** Start of Text **

My sister works at The University of Stanford.  We have many relatives that live in the Bay Area.
Thank you for making this possible.
 Josie Valdes'-Harris






Thank you so much for honoring my uncle, Tito Basilio!  (brother of my father)
I was lucky to have known him as I would spend a lot of time in his home in Manila when I was young.  I have a lot of happy and good memories as he would also come to my house and visit us .
Your website is great !

Rosemarie Valdes Villa-Real 




RE: General Keyes 
Dear Amanda~
     My cousin sent me the website page that you did for the 'Signatures of War'. General Keyes was our grandfather. My cousin Googled his name and your page came up. I really enjoyed the article that you wrote. You actually had quotes from General Patton that I had never heard before. Our family is very proud of our grandfather and his military history. I don't know if you read that his grandfather was a man named Lucien B. Maxwell. Maxwell was the largest land holder in the country. He was the owner of the 'Maxwell Land Grant' which was over a million acres in northern New Mexico. He sold all of the land and moved to Fort Sumner in the central part of New Mexico. After he died, his son, Pete Maxwell stayed there and his sister was involved with Billy the Kid. Billy was killed in Petes' house.

** End of Text **
** Start of Information shown **

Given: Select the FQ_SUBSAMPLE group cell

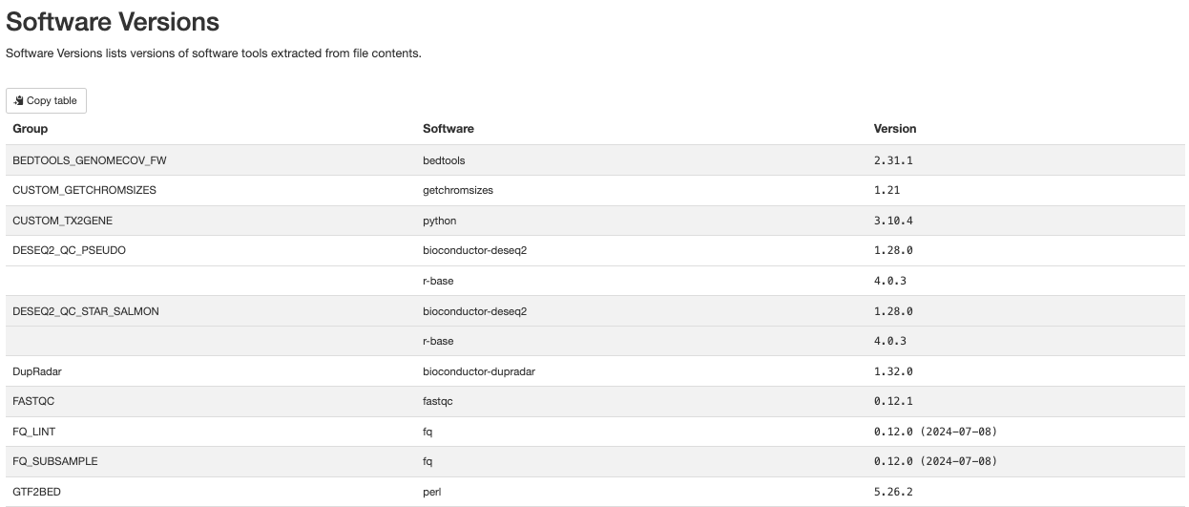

** End of Information shown **

▶ Given problem: According to the text above, how large was the Maxwell Land Grant, and where was it?

▶ Answer below: Over a million acres, in northern New Mexico.